- [Problem description] Each line from the one bearing "Image resolution: width=744" through the last line of the entries below should be returned exactly, with pictures left out.

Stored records
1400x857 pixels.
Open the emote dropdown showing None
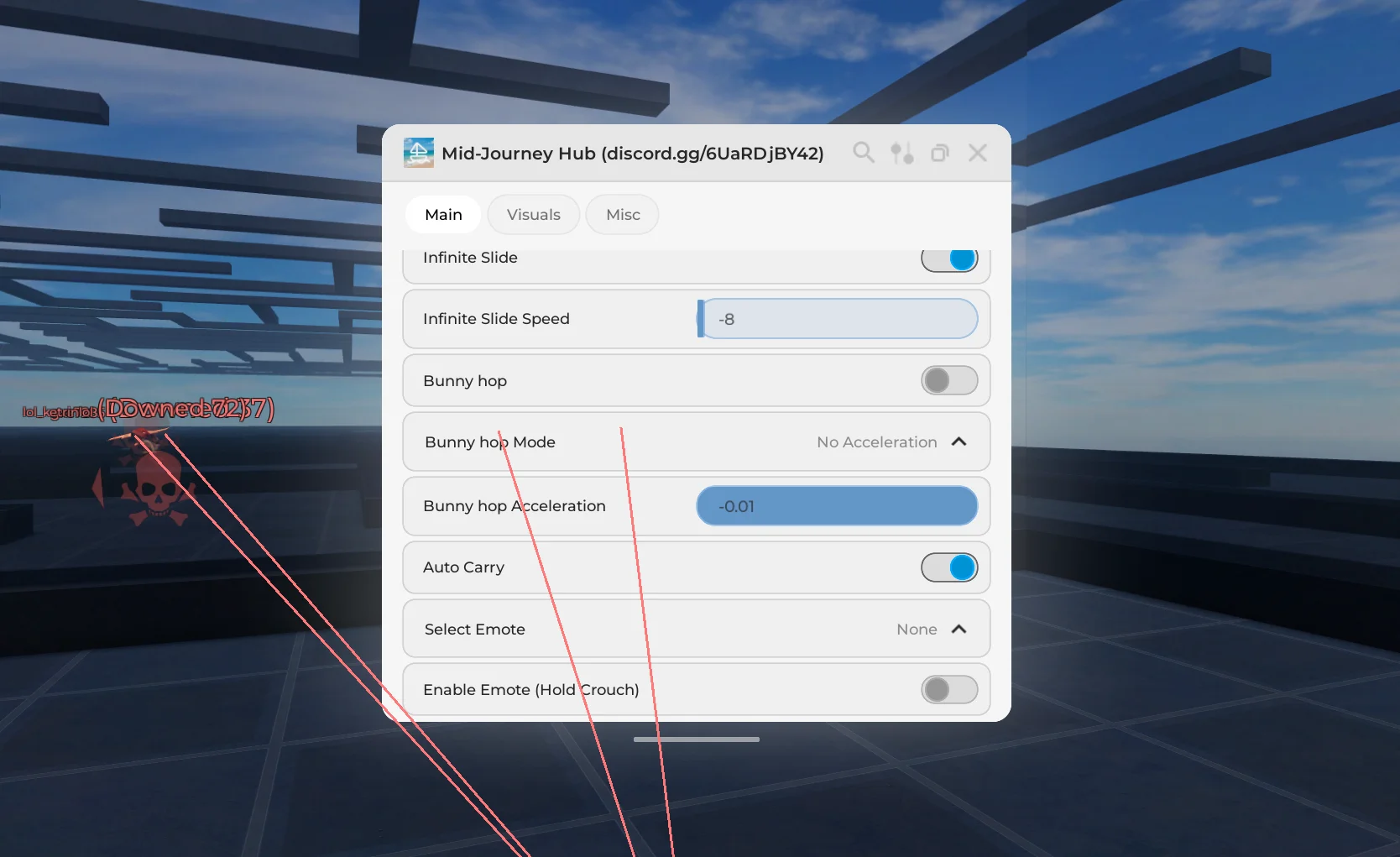point(916,630)
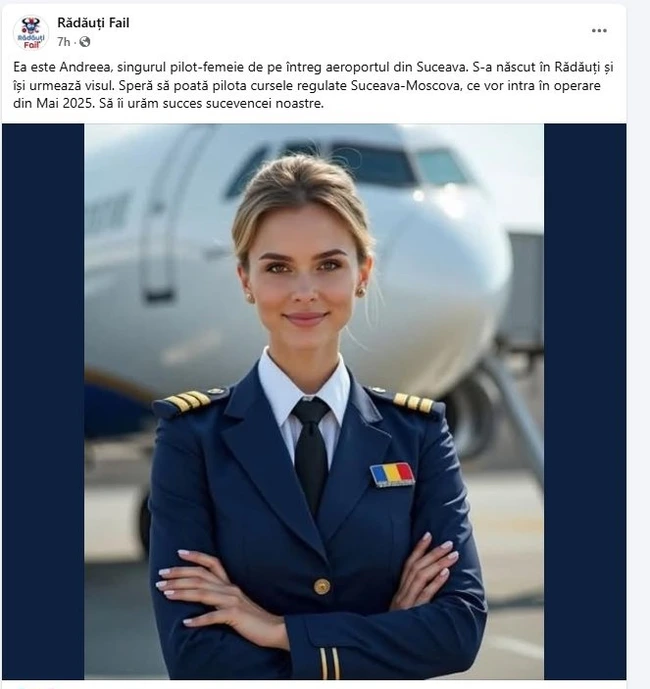
Task: Click the pilot's black necktie
Action: pyautogui.click(x=311, y=453)
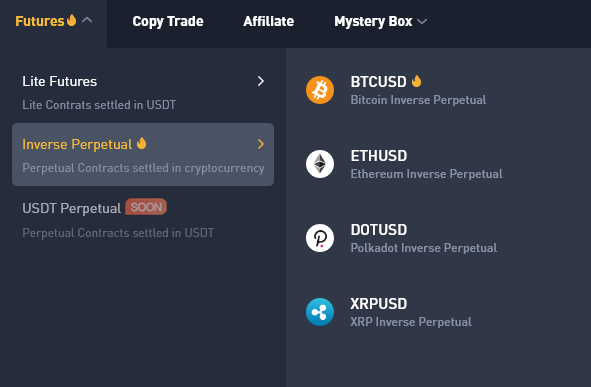Click the flame icon beside Futures

pyautogui.click(x=72, y=20)
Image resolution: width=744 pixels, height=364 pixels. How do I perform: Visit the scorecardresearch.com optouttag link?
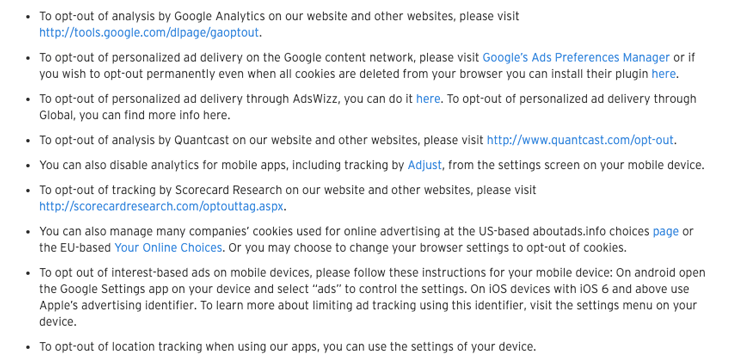[161, 207]
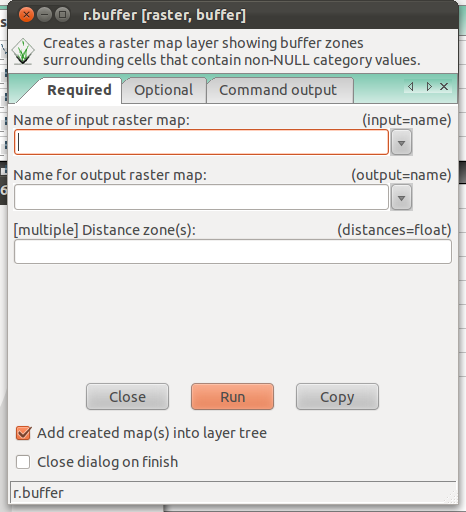Click the GRASS logo icon beside description

23,52
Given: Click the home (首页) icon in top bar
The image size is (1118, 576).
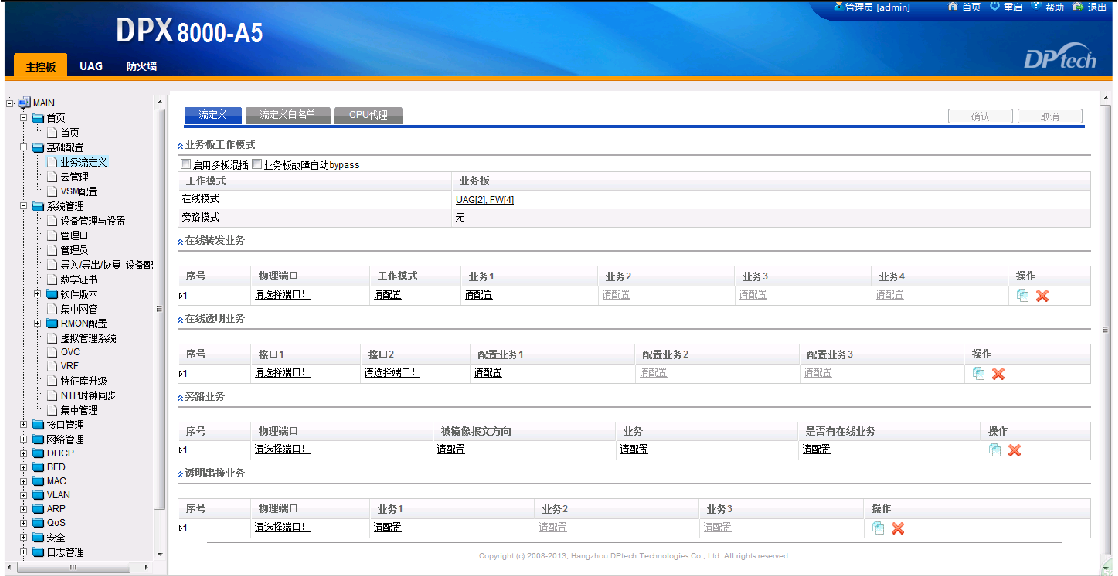Looking at the screenshot, I should point(955,7).
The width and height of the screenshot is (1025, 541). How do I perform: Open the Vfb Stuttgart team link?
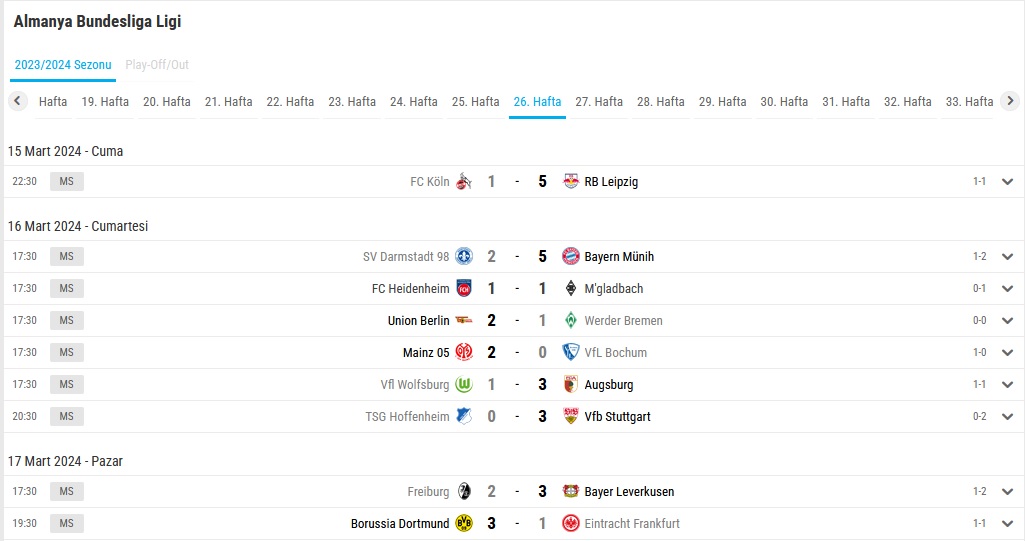(617, 417)
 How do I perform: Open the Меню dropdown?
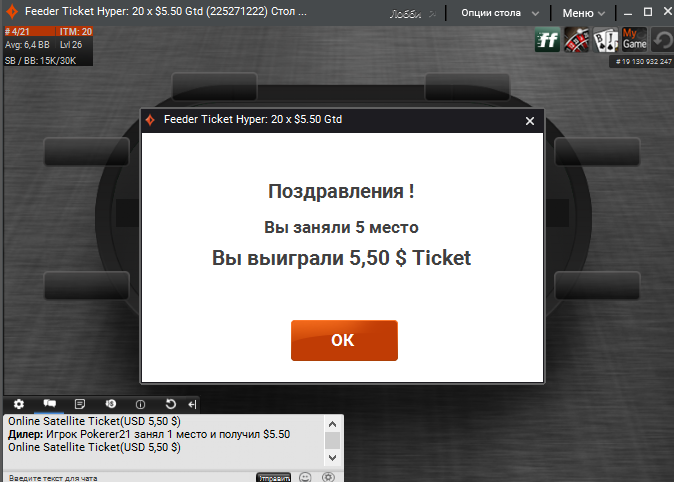coord(584,13)
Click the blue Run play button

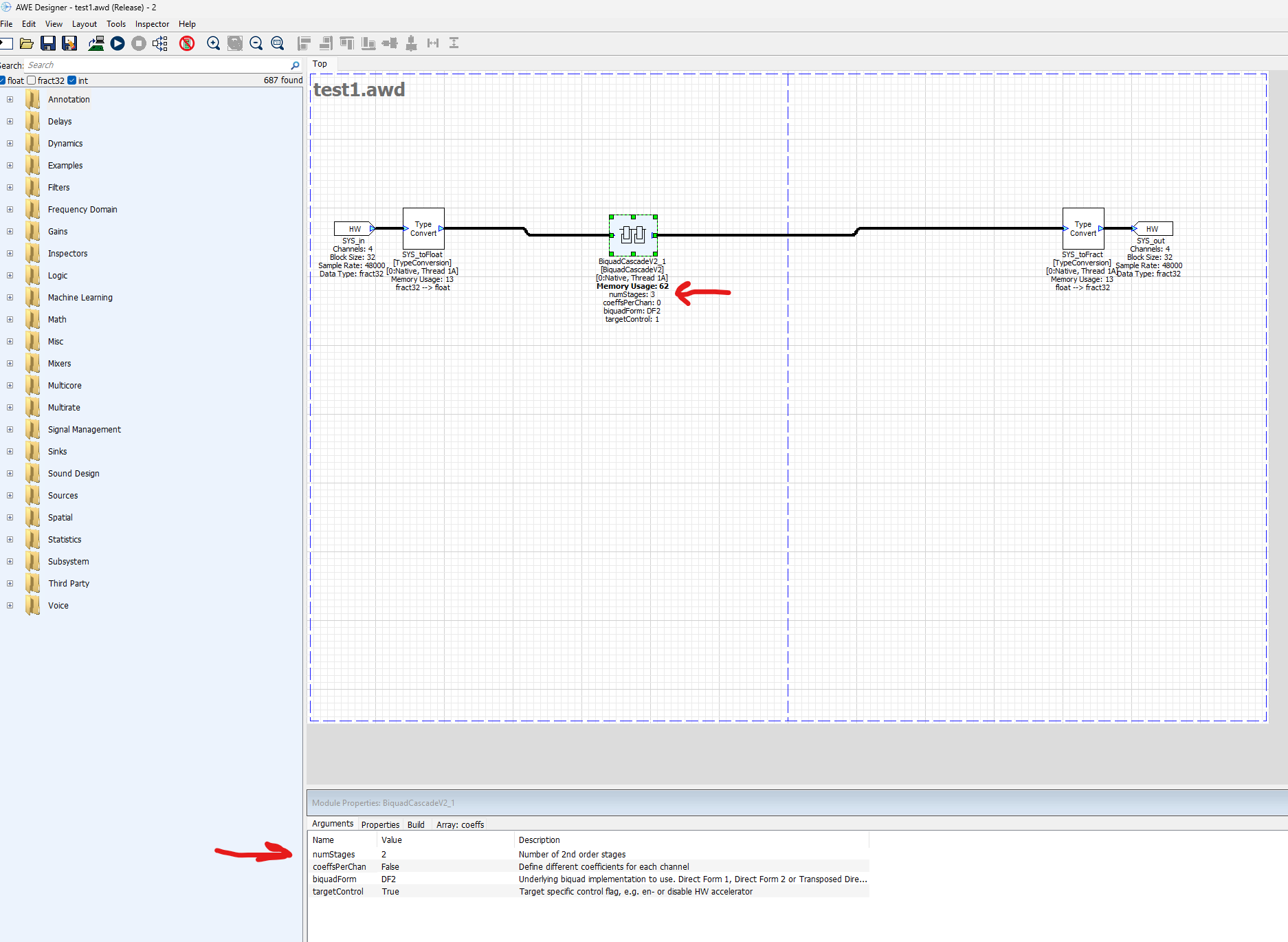coord(118,43)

- [Task result]
Image resolution: width=744 pixels, height=364 pixels. How do I perform: Visit the scorecardresearch.com optouttag link?
[161, 207]
Click the GRASS logo icon beside description

23,52
Given: Click the home (首页) icon in top bar
The image size is (1118, 576).
Looking at the screenshot, I should point(955,7).
The width and height of the screenshot is (1025, 541). How do I perform: Open the Vfb Stuttgart team link?
(617, 417)
 How do I perform: Open the Меню dropdown?
coord(584,13)
Click the blue Run play button

coord(118,43)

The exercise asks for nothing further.